Task directions => Filter the entries for the string "symbol". Copy each line that has it.

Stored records
+++

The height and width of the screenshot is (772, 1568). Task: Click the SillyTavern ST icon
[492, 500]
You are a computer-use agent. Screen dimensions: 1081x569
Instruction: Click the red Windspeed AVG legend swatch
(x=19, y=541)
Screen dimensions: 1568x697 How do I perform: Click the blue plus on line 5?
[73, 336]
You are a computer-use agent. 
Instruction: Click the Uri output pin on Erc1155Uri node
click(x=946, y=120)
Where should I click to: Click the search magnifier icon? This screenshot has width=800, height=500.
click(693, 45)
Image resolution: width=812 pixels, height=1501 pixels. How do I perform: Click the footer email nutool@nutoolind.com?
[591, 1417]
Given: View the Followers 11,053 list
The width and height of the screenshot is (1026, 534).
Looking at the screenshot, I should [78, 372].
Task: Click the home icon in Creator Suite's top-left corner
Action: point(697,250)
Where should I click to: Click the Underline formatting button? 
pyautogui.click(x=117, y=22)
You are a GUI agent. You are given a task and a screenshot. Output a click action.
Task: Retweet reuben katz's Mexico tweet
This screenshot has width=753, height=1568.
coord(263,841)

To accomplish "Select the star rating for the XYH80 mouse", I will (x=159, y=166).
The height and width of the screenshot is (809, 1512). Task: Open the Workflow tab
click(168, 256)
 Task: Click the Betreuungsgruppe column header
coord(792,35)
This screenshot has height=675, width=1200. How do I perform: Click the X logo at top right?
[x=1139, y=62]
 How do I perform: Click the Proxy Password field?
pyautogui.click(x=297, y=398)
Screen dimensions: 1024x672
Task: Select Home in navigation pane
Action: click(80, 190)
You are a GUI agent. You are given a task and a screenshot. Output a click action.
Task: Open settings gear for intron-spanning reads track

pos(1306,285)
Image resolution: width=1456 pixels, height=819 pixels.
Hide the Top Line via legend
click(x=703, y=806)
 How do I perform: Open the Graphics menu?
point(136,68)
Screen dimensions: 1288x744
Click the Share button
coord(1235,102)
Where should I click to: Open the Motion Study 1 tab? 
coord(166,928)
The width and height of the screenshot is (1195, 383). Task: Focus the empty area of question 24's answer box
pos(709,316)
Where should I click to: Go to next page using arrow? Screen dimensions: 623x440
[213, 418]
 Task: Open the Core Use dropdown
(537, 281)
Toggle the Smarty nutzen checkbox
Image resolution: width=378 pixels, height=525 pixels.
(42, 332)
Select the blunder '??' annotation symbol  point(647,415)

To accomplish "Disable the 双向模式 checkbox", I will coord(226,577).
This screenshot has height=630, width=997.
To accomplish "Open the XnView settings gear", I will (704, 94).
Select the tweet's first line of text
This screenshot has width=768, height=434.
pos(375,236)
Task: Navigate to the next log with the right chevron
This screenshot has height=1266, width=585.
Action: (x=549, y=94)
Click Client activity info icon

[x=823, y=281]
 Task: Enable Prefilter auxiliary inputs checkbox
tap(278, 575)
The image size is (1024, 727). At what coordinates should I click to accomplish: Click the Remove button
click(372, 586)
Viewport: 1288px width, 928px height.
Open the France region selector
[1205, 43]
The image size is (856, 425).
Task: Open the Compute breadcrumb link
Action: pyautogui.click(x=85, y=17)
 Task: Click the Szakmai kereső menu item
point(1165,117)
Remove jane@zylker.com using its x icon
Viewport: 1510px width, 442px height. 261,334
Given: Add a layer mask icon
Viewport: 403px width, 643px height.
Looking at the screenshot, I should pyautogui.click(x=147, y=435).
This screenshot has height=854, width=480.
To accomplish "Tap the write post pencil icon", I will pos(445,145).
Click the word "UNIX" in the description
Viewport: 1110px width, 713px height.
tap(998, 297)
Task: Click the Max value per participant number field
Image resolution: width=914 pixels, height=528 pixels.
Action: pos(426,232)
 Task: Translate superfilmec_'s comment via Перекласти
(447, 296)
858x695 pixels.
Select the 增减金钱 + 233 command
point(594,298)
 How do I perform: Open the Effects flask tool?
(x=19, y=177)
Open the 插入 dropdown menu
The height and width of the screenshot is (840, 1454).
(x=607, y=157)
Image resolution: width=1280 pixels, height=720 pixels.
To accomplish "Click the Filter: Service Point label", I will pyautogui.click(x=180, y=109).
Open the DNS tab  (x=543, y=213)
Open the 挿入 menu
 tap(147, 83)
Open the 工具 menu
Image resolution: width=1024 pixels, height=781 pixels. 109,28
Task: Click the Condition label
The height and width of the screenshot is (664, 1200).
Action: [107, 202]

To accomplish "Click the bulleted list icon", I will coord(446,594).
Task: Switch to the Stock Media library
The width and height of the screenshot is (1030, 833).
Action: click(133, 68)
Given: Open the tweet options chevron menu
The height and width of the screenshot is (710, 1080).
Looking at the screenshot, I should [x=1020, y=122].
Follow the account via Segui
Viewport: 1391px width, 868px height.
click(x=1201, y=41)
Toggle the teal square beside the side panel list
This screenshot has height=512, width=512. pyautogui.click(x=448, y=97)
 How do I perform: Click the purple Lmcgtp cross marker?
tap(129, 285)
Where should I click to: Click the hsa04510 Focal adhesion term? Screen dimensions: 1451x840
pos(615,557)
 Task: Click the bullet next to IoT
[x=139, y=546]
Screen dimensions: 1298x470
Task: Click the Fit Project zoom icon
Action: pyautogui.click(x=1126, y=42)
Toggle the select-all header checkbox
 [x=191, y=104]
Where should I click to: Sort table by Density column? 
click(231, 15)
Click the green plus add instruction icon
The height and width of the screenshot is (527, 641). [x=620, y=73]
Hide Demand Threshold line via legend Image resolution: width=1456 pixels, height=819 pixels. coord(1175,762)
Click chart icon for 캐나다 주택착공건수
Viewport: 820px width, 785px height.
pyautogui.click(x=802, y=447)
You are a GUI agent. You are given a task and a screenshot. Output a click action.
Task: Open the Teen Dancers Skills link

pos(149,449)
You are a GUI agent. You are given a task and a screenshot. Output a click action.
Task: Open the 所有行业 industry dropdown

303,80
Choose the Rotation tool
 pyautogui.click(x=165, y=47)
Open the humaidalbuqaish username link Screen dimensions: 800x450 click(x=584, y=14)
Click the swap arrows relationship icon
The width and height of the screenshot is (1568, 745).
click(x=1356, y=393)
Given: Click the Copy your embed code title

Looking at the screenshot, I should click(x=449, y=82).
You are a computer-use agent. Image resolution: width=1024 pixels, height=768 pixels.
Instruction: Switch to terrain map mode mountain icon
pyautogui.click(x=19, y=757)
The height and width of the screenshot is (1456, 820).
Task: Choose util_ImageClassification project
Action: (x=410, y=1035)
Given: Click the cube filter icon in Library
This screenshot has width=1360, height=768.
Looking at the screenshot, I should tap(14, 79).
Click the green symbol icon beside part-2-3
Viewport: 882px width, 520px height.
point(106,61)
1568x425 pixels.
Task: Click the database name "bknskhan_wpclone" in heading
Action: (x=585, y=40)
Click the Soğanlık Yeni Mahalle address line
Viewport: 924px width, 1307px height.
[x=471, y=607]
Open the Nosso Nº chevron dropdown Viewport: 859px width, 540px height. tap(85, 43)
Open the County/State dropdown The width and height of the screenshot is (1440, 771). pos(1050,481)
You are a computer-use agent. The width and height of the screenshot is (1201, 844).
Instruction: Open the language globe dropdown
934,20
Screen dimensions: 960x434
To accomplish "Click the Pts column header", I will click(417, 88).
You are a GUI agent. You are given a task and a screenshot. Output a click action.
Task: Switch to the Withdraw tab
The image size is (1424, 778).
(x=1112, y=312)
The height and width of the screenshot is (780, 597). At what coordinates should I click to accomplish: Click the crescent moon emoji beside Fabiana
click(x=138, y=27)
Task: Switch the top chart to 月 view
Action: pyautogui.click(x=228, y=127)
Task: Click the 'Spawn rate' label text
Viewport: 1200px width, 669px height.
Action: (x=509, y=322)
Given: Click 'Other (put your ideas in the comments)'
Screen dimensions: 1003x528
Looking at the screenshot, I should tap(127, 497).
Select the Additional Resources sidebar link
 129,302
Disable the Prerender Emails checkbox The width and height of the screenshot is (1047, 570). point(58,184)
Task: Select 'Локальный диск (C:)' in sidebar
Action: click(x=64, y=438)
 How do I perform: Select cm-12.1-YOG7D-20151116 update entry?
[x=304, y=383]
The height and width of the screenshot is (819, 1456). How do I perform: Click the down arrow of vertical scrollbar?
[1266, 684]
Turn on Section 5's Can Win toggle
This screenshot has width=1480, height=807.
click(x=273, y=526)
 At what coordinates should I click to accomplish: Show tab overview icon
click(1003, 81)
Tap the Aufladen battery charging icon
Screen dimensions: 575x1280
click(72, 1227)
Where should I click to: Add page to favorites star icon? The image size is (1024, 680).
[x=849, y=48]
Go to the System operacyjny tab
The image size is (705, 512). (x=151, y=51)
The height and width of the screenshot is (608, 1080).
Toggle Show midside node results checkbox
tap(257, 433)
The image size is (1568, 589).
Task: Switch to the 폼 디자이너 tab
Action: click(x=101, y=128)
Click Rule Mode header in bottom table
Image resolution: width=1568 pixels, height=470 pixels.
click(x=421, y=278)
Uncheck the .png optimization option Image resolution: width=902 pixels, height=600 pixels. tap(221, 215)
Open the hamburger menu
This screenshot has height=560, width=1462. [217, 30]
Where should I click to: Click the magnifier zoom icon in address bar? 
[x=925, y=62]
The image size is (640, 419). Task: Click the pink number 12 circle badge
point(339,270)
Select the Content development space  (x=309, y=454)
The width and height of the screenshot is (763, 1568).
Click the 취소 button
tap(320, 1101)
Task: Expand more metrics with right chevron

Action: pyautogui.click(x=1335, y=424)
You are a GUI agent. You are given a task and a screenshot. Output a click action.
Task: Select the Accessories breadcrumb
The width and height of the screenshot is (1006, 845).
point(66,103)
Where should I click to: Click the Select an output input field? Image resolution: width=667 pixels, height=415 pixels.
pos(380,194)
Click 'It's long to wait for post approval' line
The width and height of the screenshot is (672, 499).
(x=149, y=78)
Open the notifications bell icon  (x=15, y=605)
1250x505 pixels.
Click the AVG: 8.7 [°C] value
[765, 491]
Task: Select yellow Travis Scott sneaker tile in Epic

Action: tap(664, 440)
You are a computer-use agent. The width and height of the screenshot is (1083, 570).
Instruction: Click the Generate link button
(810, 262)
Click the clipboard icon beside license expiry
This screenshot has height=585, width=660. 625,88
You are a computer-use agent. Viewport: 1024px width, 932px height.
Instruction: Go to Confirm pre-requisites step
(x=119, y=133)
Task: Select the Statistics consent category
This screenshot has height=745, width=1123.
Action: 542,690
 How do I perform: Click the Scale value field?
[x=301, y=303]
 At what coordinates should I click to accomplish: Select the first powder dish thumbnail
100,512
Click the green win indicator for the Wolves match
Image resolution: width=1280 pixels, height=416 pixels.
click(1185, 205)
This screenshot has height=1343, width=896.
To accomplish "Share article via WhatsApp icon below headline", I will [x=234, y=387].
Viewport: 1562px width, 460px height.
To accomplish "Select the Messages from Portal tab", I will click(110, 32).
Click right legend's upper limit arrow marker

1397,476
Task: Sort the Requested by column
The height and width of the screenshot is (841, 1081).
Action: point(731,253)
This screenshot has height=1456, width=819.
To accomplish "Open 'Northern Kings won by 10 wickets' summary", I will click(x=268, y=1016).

+++

Result of the exercise =>
Select the blunder '??' annotation symbol  point(647,415)
Click the green symbol icon beside part-2-3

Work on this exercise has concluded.